United States District Court, E.D. Pennsylvania
Mar 28, 2024
Civil Action 21-5077 (E.D. Pa. Mar. 28, 2024)

Opinion

Civil Action 21-5077

03-28-2024

VICTAULIC COMPANY, Plaintiff, v. HiTherm, LLC et al., Defendants.


MEMORANDUM OPINION

SCHMEHL, J.

This case arises from a product development agreement and potential acquisition between parties whose relationship eventually soured, leading to disputes about the ownership of intellectual property, funds advanced to Defendants, and Plaintiff's obligation to purchase Defendants' assets, among other issues. In the course of developing the record, the parties experienced multiple discovery disputes, ultimately leading to the Motion for Sanctions (ECF No. 95) now before this Court. For the following reasons, the Motion is granted in part and denied in part.

I. BACKGROUND

Several of claims brought by Plaintiff Victaulic Company (“Victaulic”) focus on the use (or misuse) of its funds by Defendants HiTHERM, LLC (“HiTHERM”) and one of its owners, Defendant Aniq Sufi. To better ascertain the accounting and use of these funds, Victaulic sought to depose Eduardo Casals, a HiTHERM employee who handled the company's bookkeeping. As discussed below, Defendants aborted the deposition of Mr. Casals at the last minute, and it ultimately never took place. Victaulic also sought to depose Carl Duarte as a Rule 30(b)(6) witness, as Mr. Duarte was an outside accountant who prepared HiTHERM's taxes. Although the parties successfully convened this deposition, Victaulic argues that Mr. Duarte was unprepared to discuss any of the noticed issues in a substantive manner. Finally, Victaulic points to certain document requests that Defendants failed to satisfy, despite that deposition testimony indicates the existence of such responsive documents.

A. The Attempted Deposition of Mr. Casals

Victaulic noticed the deposition of Mr. Casals on June 14, 2022, and stated its understanding that Mr. Casals was currently an employee of HiTHERM and was represented by defense counsel. (Decl. of Aryeh L. Kaplan in Supp. of Victaulic Co.'s Mot. for Sanctions (“Kaplan Decl.”) Ex. 1, ECF No. 95-3.) Approximately one month later, having received no response, Victaulic attempted to confirm Defendants' receipt of the deposition notice. (Id. Ex. 2, ECF No. 95-4.) Defendants' continued non-responsiveness was discussed at a telephonic status conference with this Court on June 29. Following this call, the parties conferred about deposition scheduling and agreed to conduct several of them, including Mr. Casals's, during the week of August 22. (Id. ¶ 9, ECF No. 95-2.) During these discussions, counsel for Defendants apparently confirmed that the firm also represented Mr. Casals. (Id.) Because counsel for Victaulic had scheduling conflicts during the week of August 22, counsel sought to find another date that worked for Defendants; after receiving no response from Defendants to Victaulic's repeated overtures, Victaulic requested assistance from the Court. (Id. Exs. 6-8, ECF Nos. 95-8 to -10.) Counsel for Victaulic ultimately adjusted their own schedules to accommodate counsel for Defendants' request to conduct depositions during the week of August 22. (Id. ¶ 13.) The Court approved a joint stipulation setting forth the agreed-to deposition schedule. (Joint Stip. and Order regarding Dep. Schedule, ECF No. 88.)

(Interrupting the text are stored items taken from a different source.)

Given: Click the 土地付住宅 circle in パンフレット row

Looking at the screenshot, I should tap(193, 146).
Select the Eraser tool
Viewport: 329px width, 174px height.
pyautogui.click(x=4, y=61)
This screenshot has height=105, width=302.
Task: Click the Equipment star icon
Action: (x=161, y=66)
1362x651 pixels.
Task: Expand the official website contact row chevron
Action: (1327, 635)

Victaulic served an amended deposition notice on August 2 that included Mr. Casals's deposition date (August 23) and noted that the location of the scheduled depositions would be Los Angeles, where counsel for both parties maintain offices. (Id. Ex. 9, ECF No. 95-11.) Defendants eventually confirmed that “our witnesses will be produced for deposition on the agreed upon dates.” (Id. Ex. 10, ECF No. 95-12.) Late in the evening on August 21, however, Defendants informed Victaulic that Mr. Casals was no longer “agreeing to appear” for his August 23 deposition and raised, for the first time, the claim that Mr. Casals resided in Argentina and was no longer a HiTHERM employee. (Id.) After taking the deposition of Mr. Duarte on August 24, defense counsel informed Victaulic that Mr. Casals was once again willing to be deposed, but only by remote appearance and with the assistance of an interpreter. (Id.) In Victaulic's view, the circumstances of Mr. Casals's changes of heart are suspect. Victaulic argues that after Mr. Duarte provided damaging testimony in his deposition, counsel for Defendants pressed Mr. Casals to again agree to be deposed so that Mr. Casals could attempt to rehabilitate some of Mr. Duarte's testimony, which is discussed below.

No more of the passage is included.